For testers, time is a critical resource. This guide shows how to pair the Sauce Labs Access API with Sauce-hosted Appium so you can reserve a device once, reuse the Appium server, and finish your suites faster while keeping full control over the device lifecycle.

Quick Start Overview

  1. Create an RDC Access API session (POST /sessions) and wait until it becomes ACTIVE.
  2. Start the Sauce Labs hosted Appium server for that session (POST /sessions/{id}/appiumserver).
  3. Reuse the returned Appium URL across every test in your suite.
  4. Run tests back-to-back, performing any device prep you need between them.
  5. Close the session once, optionally rebooting the device for the next run.
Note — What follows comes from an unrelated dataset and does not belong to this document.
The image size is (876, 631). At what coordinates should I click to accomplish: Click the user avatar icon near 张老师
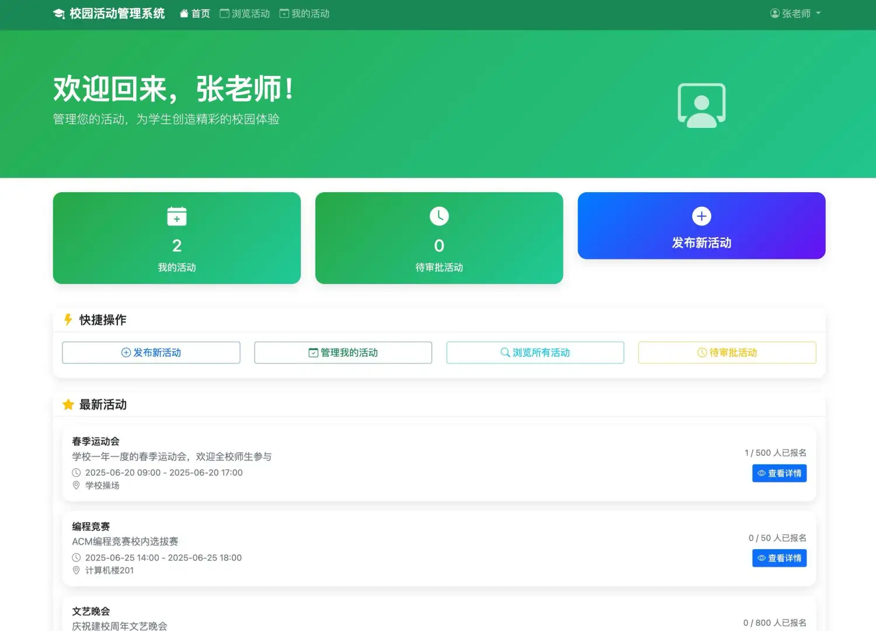[x=775, y=13]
You can find the full code sample below. Endpoint names align with the Access API spec under the Session Lifecycle and Appium Server tags.
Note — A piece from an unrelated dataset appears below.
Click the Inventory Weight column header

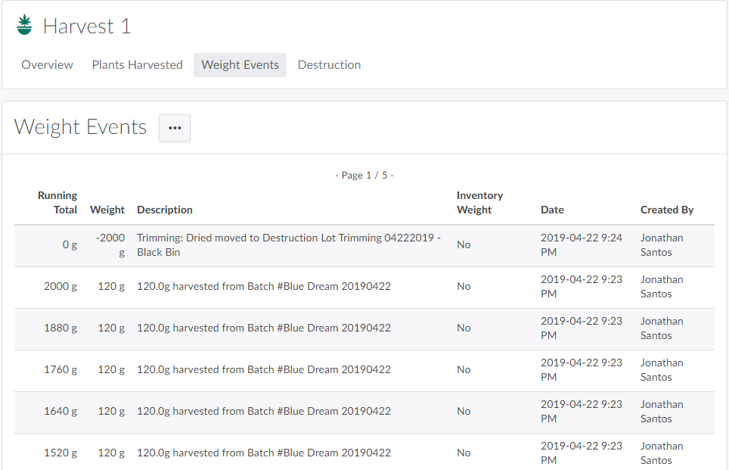pos(479,203)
The Test-per-Session Model vs The Suite-per-Session Model

Think about a traditional Appium test run. For every single test, you typically have to:

Traditional Model (Test-per-Session):

  1. Wait for a device to become available.
  2. Wait for the device to be prepared.
  3. Wait for the Appium session to start.
  4. Run your test.
  5. Tear down the session and release the device.
  6. Repeat for every test in your suite.

This cycle means a lot of your pipeline's time is spent on repetitive setup and teardown, not on running tests.

The Access API Session Model (Suite-per-Session):

The Access API session model transforms this workflow. Reserve a device once for the entire suite, keep Appium running, and run every test against that persistent session.

  1. Start a device session.
  2. Start the Appium server once.
  3. Run Test 1.
  4. Run Test 2.
  5. …Run Test N.
  6. End the session when the suite completes.

Core Value for Testers: Speed, Control, and Efficiency

Accelerate Your Test Suite Run Time

By paying the “startup cost” of reserving a device and launching Appium only once, the rest of your tests run immediately.

  • Eliminate redundant waits: No more waiting for a new device for each test—the device stays assigned to you.
  • Instant follow-up tests: Subsequent tests start immediately after the previous one, tightening your feedback loop.

Unprecedented Control: Become a Device Orchestrator

An open session transforms the remote device into your personal workbench. You are no longer just running a test; you are orchestrating the device's state to create more powerful and realistic test scenarios.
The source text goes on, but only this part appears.